The Helsinki metropolitan area is, in global comparison, very well served by public transport. The means of public transport in the region include
- trams, which mostly serve the downtown area
- buses, which mostly serve more sparsely populated areas and suburbs
- metro, which serves the downtown and the coastal suburbs on both sides in west-east-direction
- commuter rail, which connects downtown to inland suburbs, the airport and all the small town centers built along the railway to the north and west of Helsinki.
Several light rail routes are also being built at the moment, but currently the tram network does not extend far from downtown.
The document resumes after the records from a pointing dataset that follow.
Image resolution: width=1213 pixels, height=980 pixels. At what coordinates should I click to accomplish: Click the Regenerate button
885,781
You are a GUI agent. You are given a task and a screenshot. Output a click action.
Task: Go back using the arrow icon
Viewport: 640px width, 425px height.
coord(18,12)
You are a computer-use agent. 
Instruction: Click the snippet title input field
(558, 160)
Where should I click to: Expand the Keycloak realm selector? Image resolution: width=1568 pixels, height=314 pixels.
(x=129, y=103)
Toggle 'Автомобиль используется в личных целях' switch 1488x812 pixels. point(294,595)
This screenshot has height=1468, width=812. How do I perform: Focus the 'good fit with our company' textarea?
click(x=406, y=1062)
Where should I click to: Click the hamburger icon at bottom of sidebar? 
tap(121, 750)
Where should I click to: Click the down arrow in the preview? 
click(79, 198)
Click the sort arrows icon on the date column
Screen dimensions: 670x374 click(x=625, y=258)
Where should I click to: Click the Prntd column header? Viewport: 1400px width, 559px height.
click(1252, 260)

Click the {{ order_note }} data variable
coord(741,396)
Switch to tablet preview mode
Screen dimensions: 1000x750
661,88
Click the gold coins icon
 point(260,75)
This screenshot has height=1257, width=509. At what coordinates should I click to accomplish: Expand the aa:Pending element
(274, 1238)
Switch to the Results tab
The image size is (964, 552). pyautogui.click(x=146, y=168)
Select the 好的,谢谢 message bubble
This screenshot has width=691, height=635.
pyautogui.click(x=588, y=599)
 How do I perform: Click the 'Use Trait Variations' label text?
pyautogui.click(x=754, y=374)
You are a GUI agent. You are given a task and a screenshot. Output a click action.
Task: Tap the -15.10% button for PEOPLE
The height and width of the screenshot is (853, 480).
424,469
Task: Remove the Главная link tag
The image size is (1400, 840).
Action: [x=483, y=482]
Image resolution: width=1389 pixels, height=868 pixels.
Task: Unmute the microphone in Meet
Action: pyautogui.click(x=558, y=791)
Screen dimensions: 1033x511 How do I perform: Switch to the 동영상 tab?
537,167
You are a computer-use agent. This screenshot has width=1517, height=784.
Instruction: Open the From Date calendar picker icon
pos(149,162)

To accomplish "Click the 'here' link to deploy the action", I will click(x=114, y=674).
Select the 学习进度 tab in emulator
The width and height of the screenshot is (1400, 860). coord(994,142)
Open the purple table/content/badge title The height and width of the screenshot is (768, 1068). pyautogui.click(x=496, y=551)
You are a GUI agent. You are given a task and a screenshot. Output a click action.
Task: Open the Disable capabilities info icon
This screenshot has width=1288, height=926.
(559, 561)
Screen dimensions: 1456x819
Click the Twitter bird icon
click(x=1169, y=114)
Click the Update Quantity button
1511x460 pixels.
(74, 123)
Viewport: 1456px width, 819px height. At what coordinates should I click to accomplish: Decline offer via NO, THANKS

A central question, then, is, which areas do these modes of transport serve, and how many people have access to transit? One way to study this would be to look at actual transit lines, their timetables, schedules etc. and calculate the accessibility of various areas with transit. However, this process is very complex and the resulting accessibility is dependent on changing timetables, the time (morning, day, afternoon, evening, night) under study and many other factors.
What do we want to know?
A necessary first step to do that, however, is to first consider the more static physical accessibility of transit stops, and how many people are served e.g. within 500 meters or 5 minutes of a transit platform. Obviously, the distance needed to travel to a bus stop, tram stop, or an underground station is not the same as the distance from the origin to the station point on the map. We need to take into account the walking network in the neighborhood, the locations of entrances to the stations and, if the station is underground or over the ground, the time taken to walk from the entrances to the actual train platforms.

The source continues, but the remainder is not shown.